TASK. Would you please copy exactly the line with "Screenshot is 1470x1380." and all lines that follow it in the data below, through the last one?

[Opening EXERCISE MATERIALS section]

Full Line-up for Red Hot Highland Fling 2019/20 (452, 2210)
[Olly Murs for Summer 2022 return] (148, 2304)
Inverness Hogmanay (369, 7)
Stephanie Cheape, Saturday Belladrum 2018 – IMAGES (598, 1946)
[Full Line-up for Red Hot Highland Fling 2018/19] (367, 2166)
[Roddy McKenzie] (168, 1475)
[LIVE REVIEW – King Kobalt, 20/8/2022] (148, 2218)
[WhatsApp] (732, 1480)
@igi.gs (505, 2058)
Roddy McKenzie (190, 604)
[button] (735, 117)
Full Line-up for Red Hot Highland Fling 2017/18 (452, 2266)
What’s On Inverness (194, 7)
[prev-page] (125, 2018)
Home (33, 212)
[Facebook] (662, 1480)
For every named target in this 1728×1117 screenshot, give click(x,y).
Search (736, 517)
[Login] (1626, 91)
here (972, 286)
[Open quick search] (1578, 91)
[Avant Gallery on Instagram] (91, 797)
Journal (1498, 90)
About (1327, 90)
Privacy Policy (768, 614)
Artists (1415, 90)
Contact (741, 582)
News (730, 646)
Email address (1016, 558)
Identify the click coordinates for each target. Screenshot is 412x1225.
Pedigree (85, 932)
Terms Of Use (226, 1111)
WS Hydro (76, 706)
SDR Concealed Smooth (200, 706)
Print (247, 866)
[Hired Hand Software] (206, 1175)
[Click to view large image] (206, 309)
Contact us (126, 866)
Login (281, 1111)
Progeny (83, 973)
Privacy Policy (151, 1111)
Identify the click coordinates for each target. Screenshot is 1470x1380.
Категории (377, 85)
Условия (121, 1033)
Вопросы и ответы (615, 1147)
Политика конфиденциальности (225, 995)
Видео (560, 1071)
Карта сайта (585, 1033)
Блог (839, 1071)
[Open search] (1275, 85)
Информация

[Closing EXERCISE MATERIALS section]

RESULT.
Identify the click coordinates for each target. Screenshot is 1470x1380.
Категории (377, 85)
Условия (121, 1033)
Вопросы и ответы (615, 1147)
Политика конфиденциальности (225, 995)
Видео (560, 1071)
Карта сайта (585, 1033)
Блог (839, 1071)
[Open search] (1275, 85)
Информация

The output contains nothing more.